50 g of the liquid quick-setting admixture was stored at 20 ° C. for 48 hours. Then, the content of natroalnite was measured as follows. The results are shown in Table 1.

-Content of natroalnite 50 g of the stored liquid quick-setting admixture was passed through a glass filter, suction-filtered, and further dried in a vacuum desiccator for 24 hours, and X-ray diffraction was measured. The peak intensity of natroalnite alone was compared with the peak intensity of natroalnite in the sample, and the content was determined.

Next, 100 parts of cement, 50 parts of water and 200 parts of sand were kneaded with a mixer to produce cement mortar milk. The produced cement mortar milk and the above liquid quick-setting admixture are separately fed to a mixing tube, and the liquid quick-setting admixture is mixed with 100 parts of cement with a non-driving line mixer so that the amount of the liquid quick-setting admixture is 10 parts. Continuously, fast-setting mortar, which is a quick-setting cement concrete, was prepared. The fast-setting mortar was subjected to a coagulation test as follows to evaluate the quick-setting and mixing properties. The results are shown in Table 1.

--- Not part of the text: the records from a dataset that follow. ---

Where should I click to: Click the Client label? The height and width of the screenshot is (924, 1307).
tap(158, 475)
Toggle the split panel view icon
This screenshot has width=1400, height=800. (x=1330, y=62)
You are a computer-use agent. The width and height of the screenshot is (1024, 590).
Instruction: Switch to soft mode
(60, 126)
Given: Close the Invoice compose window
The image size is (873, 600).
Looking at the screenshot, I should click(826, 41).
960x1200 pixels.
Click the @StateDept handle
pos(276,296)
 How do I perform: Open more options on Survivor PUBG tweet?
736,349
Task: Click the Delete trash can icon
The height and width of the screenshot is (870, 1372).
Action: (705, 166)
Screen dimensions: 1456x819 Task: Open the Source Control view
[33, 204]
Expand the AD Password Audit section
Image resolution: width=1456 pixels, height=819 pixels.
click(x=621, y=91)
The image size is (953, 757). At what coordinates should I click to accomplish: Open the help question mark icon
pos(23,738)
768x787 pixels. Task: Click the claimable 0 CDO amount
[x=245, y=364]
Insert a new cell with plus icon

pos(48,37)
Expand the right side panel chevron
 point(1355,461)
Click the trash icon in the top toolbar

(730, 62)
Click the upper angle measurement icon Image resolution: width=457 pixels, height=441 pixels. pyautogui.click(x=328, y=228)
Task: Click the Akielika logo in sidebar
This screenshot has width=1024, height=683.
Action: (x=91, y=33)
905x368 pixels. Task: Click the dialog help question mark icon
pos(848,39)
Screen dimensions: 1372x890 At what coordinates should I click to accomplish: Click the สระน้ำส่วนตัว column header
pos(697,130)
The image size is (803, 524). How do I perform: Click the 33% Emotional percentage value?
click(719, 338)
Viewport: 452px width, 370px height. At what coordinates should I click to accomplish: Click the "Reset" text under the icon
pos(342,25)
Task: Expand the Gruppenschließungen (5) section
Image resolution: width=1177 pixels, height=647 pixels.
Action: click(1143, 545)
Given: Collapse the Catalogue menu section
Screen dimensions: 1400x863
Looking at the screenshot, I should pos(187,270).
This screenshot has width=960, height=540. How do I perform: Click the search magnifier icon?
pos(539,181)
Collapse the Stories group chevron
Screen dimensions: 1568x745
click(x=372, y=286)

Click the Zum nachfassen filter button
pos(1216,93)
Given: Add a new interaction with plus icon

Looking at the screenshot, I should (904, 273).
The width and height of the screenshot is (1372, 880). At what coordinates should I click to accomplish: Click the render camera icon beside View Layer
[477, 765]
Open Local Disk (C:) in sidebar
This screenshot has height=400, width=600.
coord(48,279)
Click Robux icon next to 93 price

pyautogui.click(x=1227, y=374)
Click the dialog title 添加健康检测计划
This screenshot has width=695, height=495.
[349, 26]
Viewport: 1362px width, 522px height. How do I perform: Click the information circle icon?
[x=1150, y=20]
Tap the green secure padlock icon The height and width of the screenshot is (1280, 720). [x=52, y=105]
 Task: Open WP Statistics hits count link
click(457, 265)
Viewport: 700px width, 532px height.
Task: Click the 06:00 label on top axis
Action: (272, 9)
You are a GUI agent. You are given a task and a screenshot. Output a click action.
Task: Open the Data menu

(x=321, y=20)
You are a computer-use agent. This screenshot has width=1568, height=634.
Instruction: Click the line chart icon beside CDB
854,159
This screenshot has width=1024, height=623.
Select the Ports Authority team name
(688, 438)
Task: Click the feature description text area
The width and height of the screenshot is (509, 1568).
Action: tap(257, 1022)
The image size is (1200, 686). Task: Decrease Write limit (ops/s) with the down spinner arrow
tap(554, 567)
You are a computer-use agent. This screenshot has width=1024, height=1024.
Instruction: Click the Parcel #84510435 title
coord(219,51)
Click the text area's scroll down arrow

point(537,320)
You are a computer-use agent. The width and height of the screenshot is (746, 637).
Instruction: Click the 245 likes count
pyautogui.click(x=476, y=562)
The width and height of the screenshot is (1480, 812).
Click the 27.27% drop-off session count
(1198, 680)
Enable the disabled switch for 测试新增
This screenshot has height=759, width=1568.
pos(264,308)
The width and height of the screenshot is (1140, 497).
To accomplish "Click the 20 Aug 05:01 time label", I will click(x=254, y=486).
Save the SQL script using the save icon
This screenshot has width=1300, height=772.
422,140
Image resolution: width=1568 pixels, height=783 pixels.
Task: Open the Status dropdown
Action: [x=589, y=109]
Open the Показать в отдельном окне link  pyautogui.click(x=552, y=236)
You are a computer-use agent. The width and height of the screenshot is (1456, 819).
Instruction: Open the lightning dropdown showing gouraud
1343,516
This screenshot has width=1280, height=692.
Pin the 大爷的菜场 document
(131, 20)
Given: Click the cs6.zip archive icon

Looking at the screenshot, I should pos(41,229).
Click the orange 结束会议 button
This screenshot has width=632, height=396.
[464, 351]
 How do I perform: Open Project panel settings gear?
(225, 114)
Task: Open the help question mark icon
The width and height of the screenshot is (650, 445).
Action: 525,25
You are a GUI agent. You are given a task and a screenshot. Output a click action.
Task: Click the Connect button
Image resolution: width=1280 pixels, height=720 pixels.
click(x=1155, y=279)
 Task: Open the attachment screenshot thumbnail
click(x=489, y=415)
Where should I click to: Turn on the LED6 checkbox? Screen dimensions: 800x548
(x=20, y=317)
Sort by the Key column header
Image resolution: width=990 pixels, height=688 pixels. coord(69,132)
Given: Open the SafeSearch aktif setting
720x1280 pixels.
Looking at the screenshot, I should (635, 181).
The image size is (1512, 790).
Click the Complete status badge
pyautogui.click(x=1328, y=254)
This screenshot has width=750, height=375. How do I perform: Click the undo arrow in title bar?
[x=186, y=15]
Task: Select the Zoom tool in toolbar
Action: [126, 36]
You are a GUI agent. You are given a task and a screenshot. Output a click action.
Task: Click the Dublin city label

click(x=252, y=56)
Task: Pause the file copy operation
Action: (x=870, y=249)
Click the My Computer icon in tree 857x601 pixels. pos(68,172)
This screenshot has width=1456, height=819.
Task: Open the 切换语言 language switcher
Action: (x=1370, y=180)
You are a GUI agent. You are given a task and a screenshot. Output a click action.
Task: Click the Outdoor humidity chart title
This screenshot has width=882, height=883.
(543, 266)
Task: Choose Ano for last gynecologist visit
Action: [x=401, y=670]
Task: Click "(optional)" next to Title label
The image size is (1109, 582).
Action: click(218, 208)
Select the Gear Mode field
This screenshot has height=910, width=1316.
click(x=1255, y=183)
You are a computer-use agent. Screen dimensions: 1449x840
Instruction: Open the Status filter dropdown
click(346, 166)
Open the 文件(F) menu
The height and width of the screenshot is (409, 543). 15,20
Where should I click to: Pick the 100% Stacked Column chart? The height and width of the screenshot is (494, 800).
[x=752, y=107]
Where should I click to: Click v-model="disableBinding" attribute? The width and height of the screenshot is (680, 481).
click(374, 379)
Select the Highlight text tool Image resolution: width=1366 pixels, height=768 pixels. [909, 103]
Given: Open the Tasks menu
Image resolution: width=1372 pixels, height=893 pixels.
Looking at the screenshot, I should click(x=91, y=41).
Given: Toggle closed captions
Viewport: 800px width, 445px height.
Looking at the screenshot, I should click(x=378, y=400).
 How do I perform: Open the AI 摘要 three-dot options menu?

-Caking test: Evaluation of quick-setting and mixing According to ASTM C403, a Proctor needle was pierced into the quick-setting mortar 2 minutes after the addition of the liquid quick-setting agent 10 times. Those satisfying the first 3.5 N / mm ² 10 times were evaluated as ⊚, those satisfying 7 to 9 times were evaluated as 〇, those satisfying 4 to 6 times were evaluated as Δ, and those satisfying less than 4 times were evaluated as ×.

(Comparative Example 1)
Aluminum sulfate and cryolite were mixed with water in the same manner as in Example 1 and heated at 90 ° C. for 60 minutes. After heating, it was left as it was and kept at 25 ° C. for 240 minutes to produce a liquid quick-setting admixture. In the same manner as in the examples, the solid content concentration, viscosity, pH, natroalnite content and the like in the liquid quick-setting admixture were measured, and a coagulation test was conducted to evaluate the quick-setting property and mixability. The results are shown in Table 1.

The liquid quick-setting admixture of the present invention can be suitably used for, for example, tunnels such as roads, railways, and headraces, and cement concrete sprayed on exposed ground surfaces such as slopes.

Claims (9)

A liquid quick-setting admixture containing aluminum, sulfur, sodium, and fluorine.
A liquid quick-setting admixture in which the content of natroalnite in the liquid quick-setting admixture is 5% by mass or less. The liquid quick-setting admixture according to claim 1, wherein the content of the natroalnite after storage at 0 to 40 ° C. for 48 hours immediately after the preparation of the liquid quick-setting admixture is 5% by mass or less. The liquid quick-setting agent according to claim 1 or 2, wherein the natroalnite is derived from cryolite. The liquid quick-setting admixture according to any one of claims 1 to 3, wherein the pH is 1 to 4. Aluminum is 1 to 20 parts by mass in terms of _{Al 2} O ₃ , sulfur is 10 to 30 parts by mass in terms of _{SO 3 , sodium is 0.1 to 3 parts by mass in terms of Na 2} O, and fluorine is 1 to 3 parts by mass. The liquid quick-setting admixture according to any one of claims 1 to 4, which is 10 parts by mass. The liquid quick-setting admixture according to any one of claims 1 to 5, wherein the solid content concentration is 20 to 70% by mass. The liquid quick-setting admixture according to any one of claims 1 to 6, which has a viscosity at 20 ° C. of 1400 mPa · s or less. Molar ratio of the sulfur in the aluminum and converted to SO ₃ in terms of Al ₂ O _{3 (Al 2 O 3 / SO 3} ) is any one of claims 1 to 7 is 0.05 to 1.0 Liquid quick-setting admixture described in. A quick-setting cement concrete containing the liquid quick-setting agent according to any one of claims 1 to 8 and cement concrete.